> [WHAT TO PRODUCE] Repeat the records below exactly as they appear, leaving out any pictures.

> [DATA FOR ANALYSIS]

====

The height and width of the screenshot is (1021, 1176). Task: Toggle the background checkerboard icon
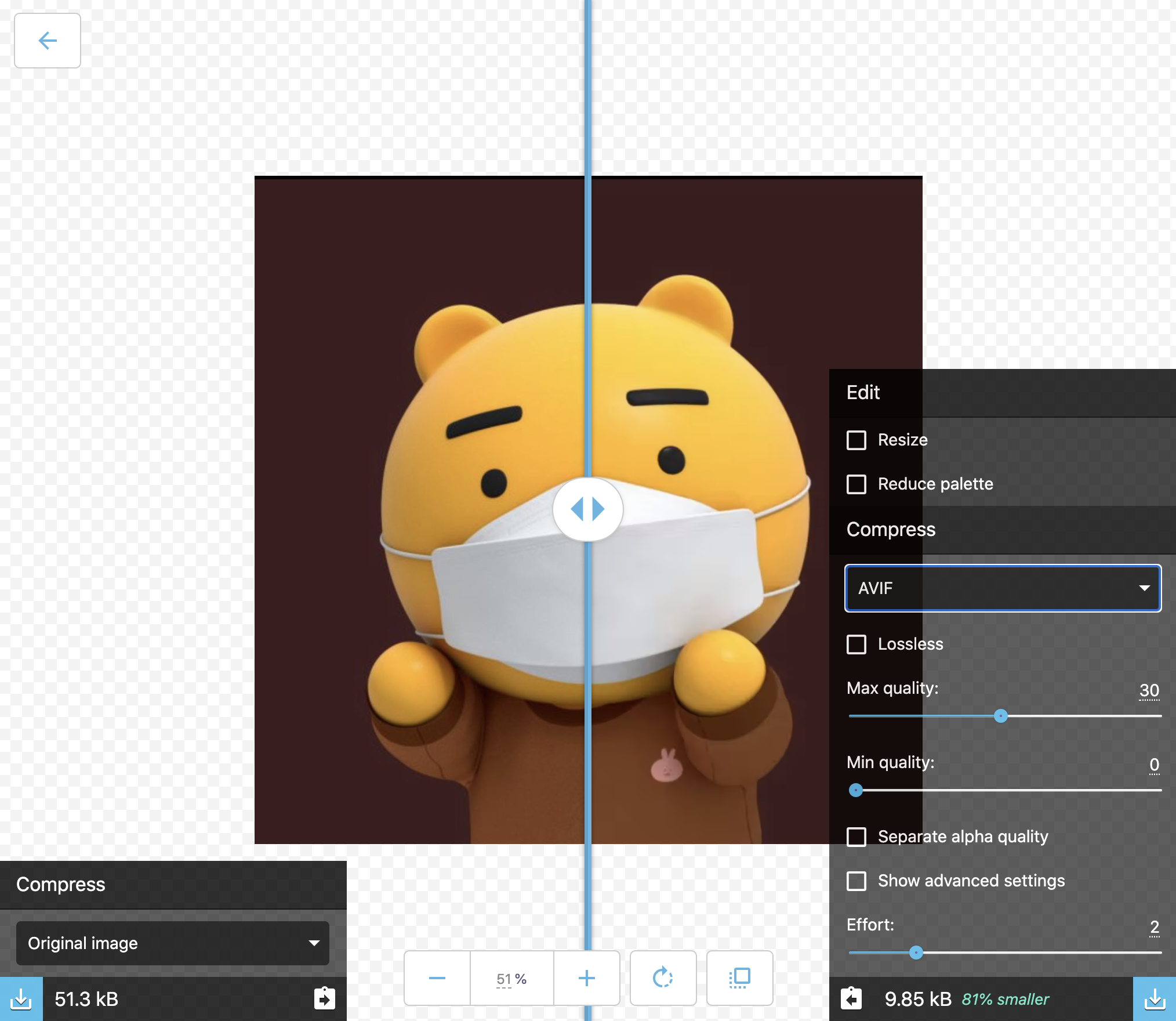(739, 978)
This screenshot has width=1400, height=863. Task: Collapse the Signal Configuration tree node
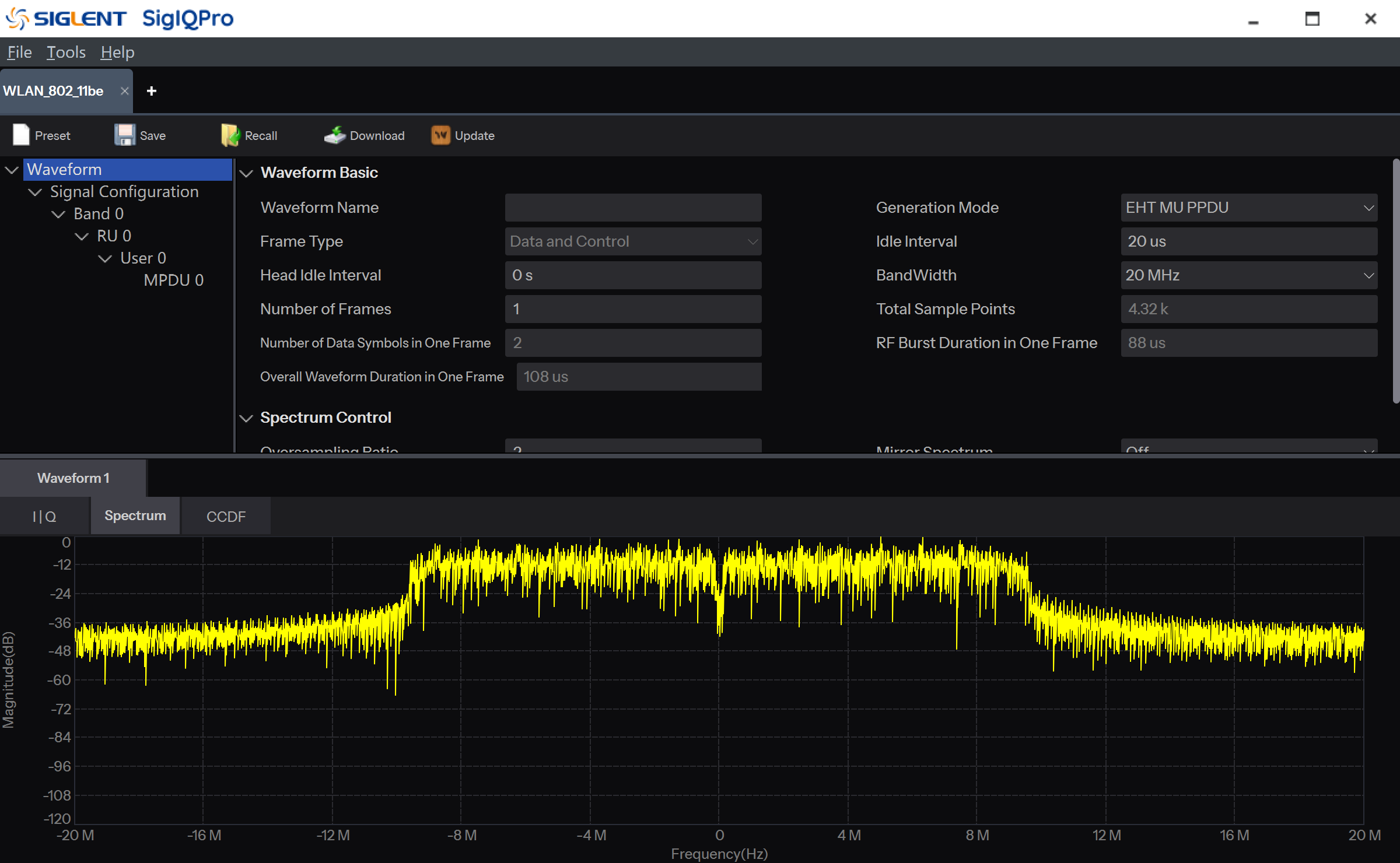35,192
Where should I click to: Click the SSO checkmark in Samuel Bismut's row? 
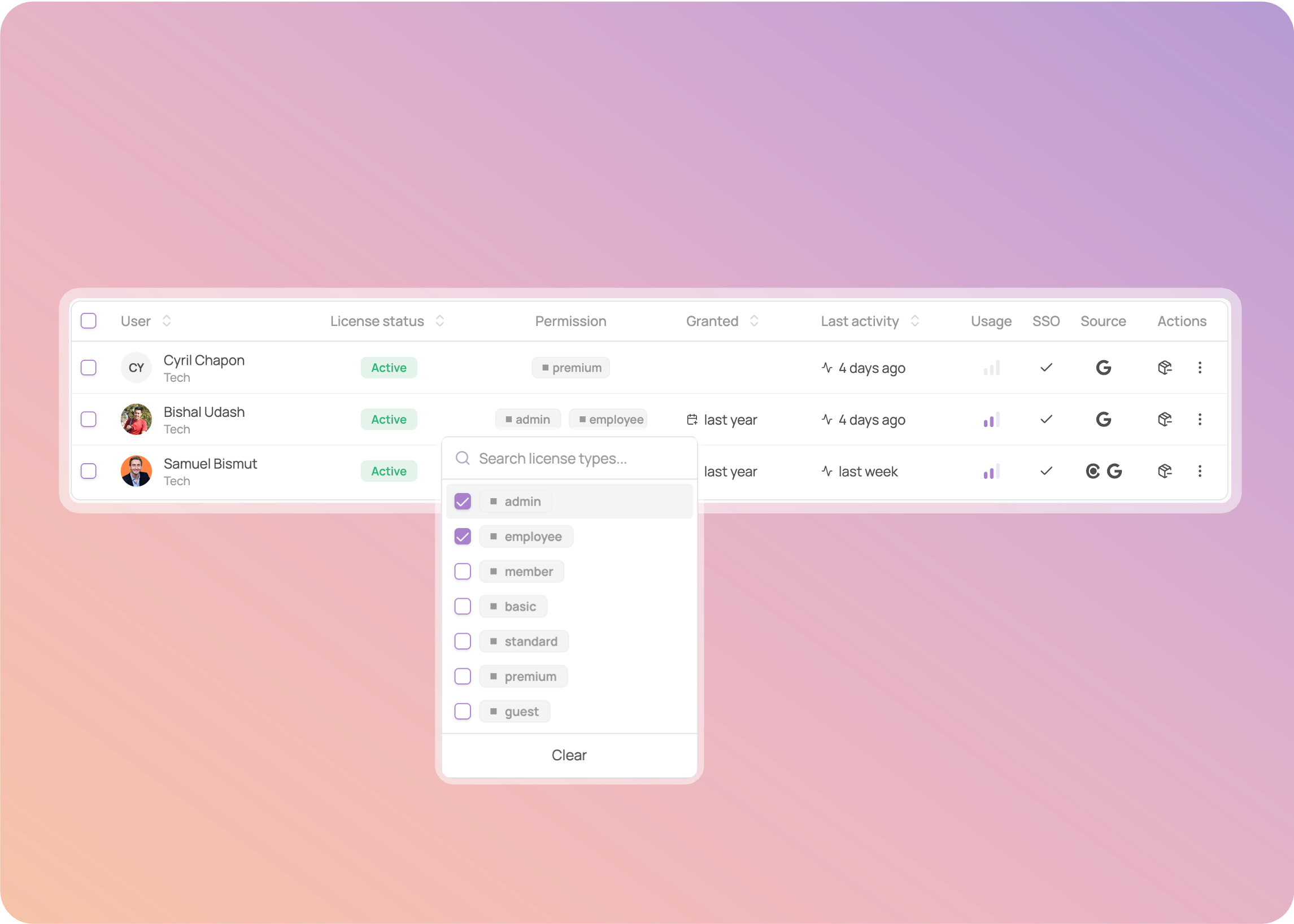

====

> [WRITTEN RESPONSE]
The height and width of the screenshot is (1021, 1176). Task: Toggle the background checkerboard icon
(739, 978)
This screenshot has width=1400, height=863. Task: Collapse the Signal Configuration tree node
35,192
Where should I click to: Click the SSO checkmark in Samuel Bismut's row? 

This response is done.